Where did you read that? Everything I've seen shows 275/410, including my owner's manual. Also, you don't have to tell me about inflated HP gains. I used to be part owner of a speed shop that had a chassis dyno. Banks is a little different than most aftermarket companies, though, and typically more honest. They have dyno sheets posted on their website. I'm not saying I expect to pick up 50 HP, but I wouldn't rule it out either judging by the looks of the factory manifolds and y-pipe.
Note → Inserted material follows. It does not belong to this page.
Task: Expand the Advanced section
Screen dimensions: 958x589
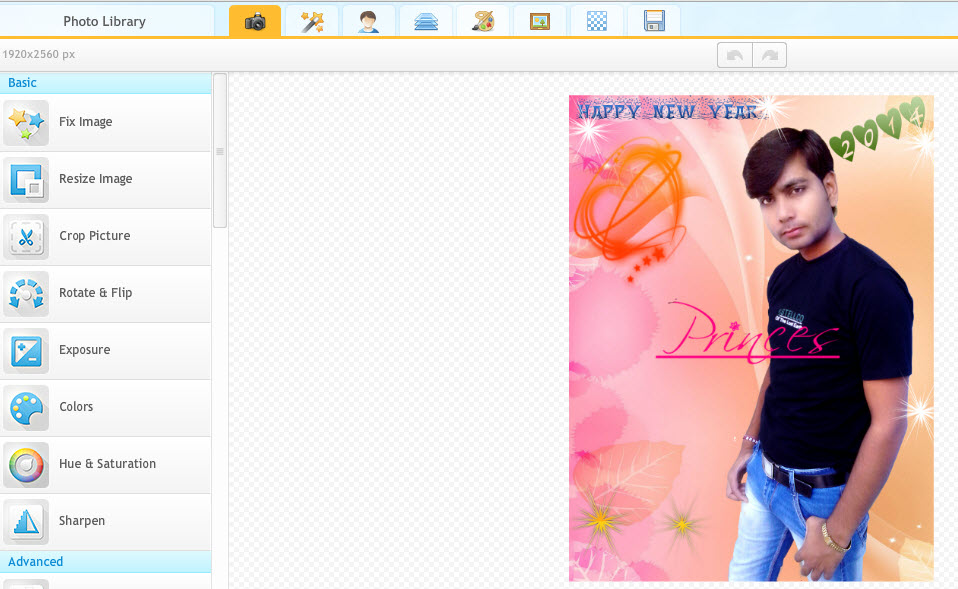Action: [x=105, y=561]
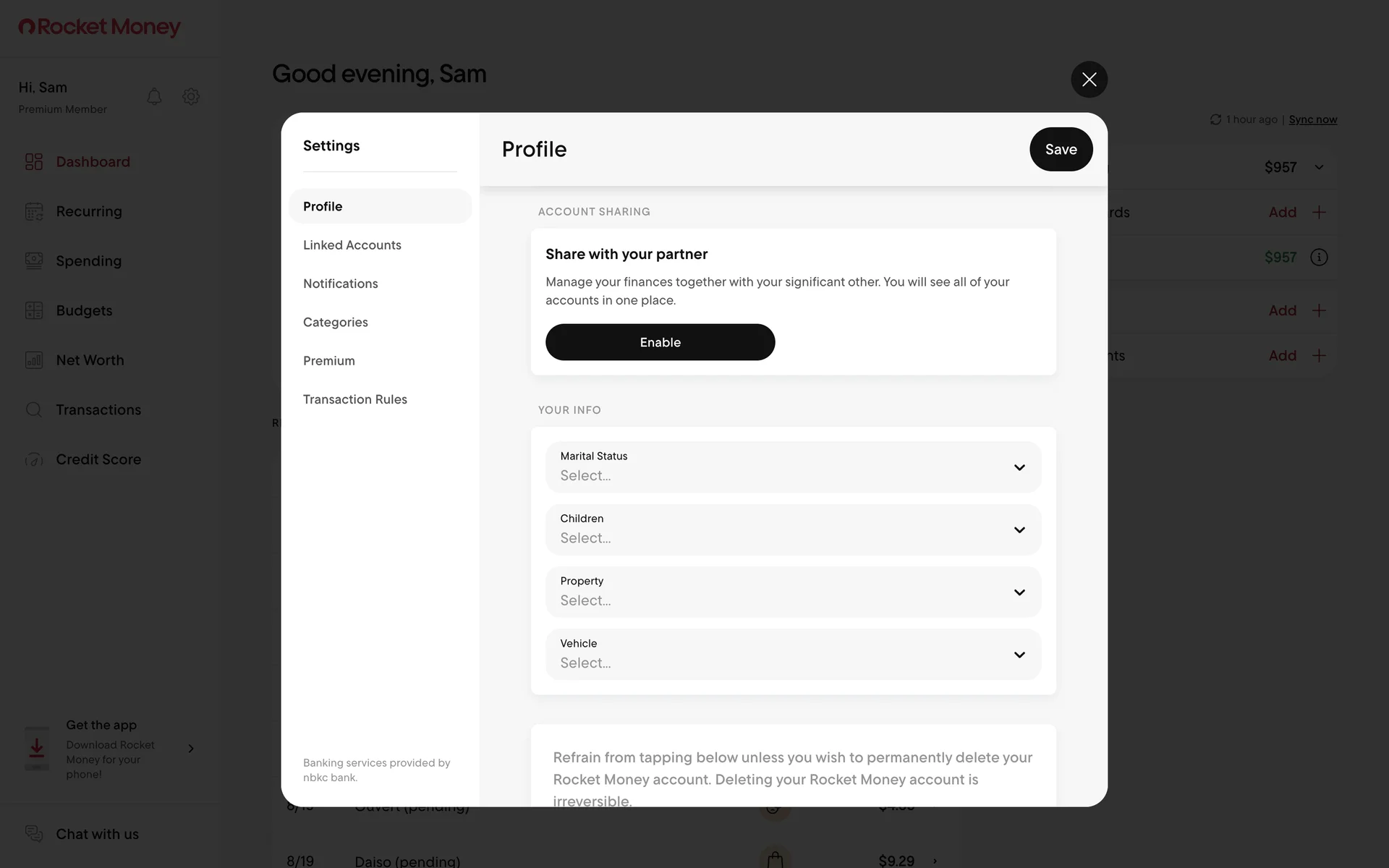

It wasn't uncommon to see 30+ HP gains on stock Camaros or Mustangs with a good set of headers and exhaust, so why wouldn't it be the same with a 6.8L V10?
Also, I can tell you from watching it on a scanner that the stock tune in my truck was TERRIBLE. The thing ran 12-15 degrees of timing until it hit 4500 RPM; then it would jump to the mid-20s and take off like a rocket. It was like someone flipped a switch. Unfortunately, it shifted between 4600-4700 RPM, so the extra power was too little, too late. I can't tell you why Ford programmed it that way, other than they may have had to to meet emission standards. After experiencing that, I have no doubt that the 5 Star Tuning guy is making the improvements he says he is, though.
I will run my truck on a chassis dyno after I get the new engine in. I won't be able to show a before and after, but the finished product should give us some idea as to how much I've gained.
It wasn't uncommon to see 30+ HP gains on stock Camaros or Mustangs with a good set of headers and exhaust...
HA! You have to be FREAKING joking! 10-15 HP is more like it. I have been racing Mustangs since 1995 with friends and acquaintances. You need more than just "headers and exhaust" to see "30+ HP"...
Been there, done that.
You WILL notice a difference with PI. The 275/410 figures are correct for NPI.
And I wholeheartedly recommend Mike's tunes. I can't see how the stock '99 tune could be anything but worse on a PI engine.
Other tips:
Don't pull the cab - no need. Pull the fan and radiator and front bulkhead so you can stand between engine and bumper and you can get to everything quite easily.
I just used my original '99 fuel rails (with new o-rings) and wiring harnesses so I didn't have to bother disconnecting anything. Worked dandy! I recall the PI intake used two less (or more?) bolts to anchor the fuel rail, but I just used what lined up and it worked fine.
The PI intake should have an EGR block off plate which you can remove and install your EGR (if you were lucky enough to have one).
You will need to modify one heater hose. On the '99, one hose is 5/8" and goes between firewall and back of intake manifold. The PI intake has a 3/4" bung on the front. A foot of 5/8 hose and a foot of 3/4 hose coupled together with a reducer solves that....
HA! You have to be FREAKING joking! 10-15 HP is more like it. I have been racing Mustangs since 1995 with friends and acquaintances. You need more than just "headers and exhaust" to see "30+ HP"...
I've been racing (SCCA, NMRA, NHRA, etc.) Mustangs for about the same length of time. You do realize that there have been a lot of different engines in Mustangs, right? My '03 Cobra once made 21 more RWHP with nothing more than a CAI. That is a supercharged engine, but I never specified exactly which engines I was talking about. LS1 Camaros EASILY make 30+ more HP with headers and exhaust. Don't take my word for it, though; ask people who own them. I guess Gale Banks is full of it, too.